The breed may exude a strong prey drive and will wander off if the chance is there. It is necessary to get them a fence or a leash. You may want to avoid mice, birds, and other small animals around the Pembroke.
This is a breed that is adaptable and as long as you entertain them, give them enough attention and don’t leave them alone for long periods of time — the breed will do well anywhere from apartments to farms.
You should check their ears for bacterial buildup or any unpleasant odor that could indicate an infection. Trimming their nails will help their comfort level but aso protects them from overgrowth and unnecessary splits.
The big thing with this breed is keeping their weight down. Limit their snacks and free feeding. Most owners recommend a daily feeding of 1/2 cups to 1 cup of top quality kibble per day. It is important to break that up into two meals a day to prevent Bloat.
The breed should do fine on a high quality, animal protein and protein as the first ingredient formula. Chicken, turkey, beef or bison and fish should suffice their needs. You should throw in fruits, veggies, and make sure the breed is getting their share of omega fatty acids.
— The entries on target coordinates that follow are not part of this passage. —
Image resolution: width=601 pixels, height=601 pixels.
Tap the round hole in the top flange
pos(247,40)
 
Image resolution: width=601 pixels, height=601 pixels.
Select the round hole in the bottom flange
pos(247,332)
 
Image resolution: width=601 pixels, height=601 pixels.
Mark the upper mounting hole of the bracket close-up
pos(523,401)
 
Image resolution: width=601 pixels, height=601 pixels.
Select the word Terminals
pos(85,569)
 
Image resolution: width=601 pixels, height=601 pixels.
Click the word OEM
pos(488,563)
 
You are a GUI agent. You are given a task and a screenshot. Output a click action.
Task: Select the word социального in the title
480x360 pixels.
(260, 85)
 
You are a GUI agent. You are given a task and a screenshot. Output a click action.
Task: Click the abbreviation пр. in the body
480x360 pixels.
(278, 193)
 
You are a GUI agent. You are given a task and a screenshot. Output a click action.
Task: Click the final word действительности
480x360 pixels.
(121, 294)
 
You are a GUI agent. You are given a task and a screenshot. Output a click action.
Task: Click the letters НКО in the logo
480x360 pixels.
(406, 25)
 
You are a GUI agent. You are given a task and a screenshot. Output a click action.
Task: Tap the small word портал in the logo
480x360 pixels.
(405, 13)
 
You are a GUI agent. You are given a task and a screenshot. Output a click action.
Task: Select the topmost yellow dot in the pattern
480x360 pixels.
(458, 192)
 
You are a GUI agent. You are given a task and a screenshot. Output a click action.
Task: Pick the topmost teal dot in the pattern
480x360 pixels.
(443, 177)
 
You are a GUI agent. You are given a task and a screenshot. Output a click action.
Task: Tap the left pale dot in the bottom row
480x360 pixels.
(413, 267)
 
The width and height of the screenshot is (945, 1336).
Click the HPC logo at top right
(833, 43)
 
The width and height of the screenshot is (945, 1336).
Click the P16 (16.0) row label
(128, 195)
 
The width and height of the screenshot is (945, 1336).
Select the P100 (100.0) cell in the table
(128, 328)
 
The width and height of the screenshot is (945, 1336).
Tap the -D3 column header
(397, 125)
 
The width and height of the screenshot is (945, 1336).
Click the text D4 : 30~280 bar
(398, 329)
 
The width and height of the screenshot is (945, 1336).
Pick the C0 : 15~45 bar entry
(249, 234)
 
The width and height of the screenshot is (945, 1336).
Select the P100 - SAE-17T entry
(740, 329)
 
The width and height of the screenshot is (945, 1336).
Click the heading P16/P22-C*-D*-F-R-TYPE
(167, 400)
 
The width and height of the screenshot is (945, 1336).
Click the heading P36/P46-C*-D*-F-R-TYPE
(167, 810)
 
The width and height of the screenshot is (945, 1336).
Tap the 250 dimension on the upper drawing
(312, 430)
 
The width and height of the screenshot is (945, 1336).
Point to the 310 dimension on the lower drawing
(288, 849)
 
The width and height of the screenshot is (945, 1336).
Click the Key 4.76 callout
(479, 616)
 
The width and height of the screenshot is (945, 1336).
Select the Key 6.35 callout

Calorie intake is important, just as long as they are quality calories. If your Pembroke Welsh Corgi is 28 to 30 pounds but has a typical energy rate, then anywhere between 850 to 900 calories per day should do the trick. Likewise, for a dog that same weight but is a moderate working dog, 900 to 1000 calories will be necessary.
As always, you should provide your Pembroke Welsh Corgi with fresh drinking water.
Typically the Pembroke Welsh Corgi sheds heavily in summer and spring. They are frequent shedders, which will require frequent grooming and regular brushing. A daily brush over will go a long way in keeping your Pembroke’s appearance in high standard.
The breed has a double weather proof coat of medium length. The undercoat is short and thick, while the outside coat is longer and coarse. The coat should be straight or slightly wavy.
According to the American Kennel Club, there are four color options for the breed’s coat: Black and tan, fawn, red, sable.
There is only one acceptable marking: white markings.
Their foxy sweet disposition and loving nature makes the Pembroke Welsh Corgi a no brainer for a first time dog owner. Additionally, the breed is a workaholic, capable of being supervisor and super grunt.
As a multi-purpose working dog, and a faithful and devout companion, it isn’t unreasonable to believe that the breed will fall into the top ten most popular breeds one day. For those who already own a Pembroke Welsh Corgi, the breed is already number one.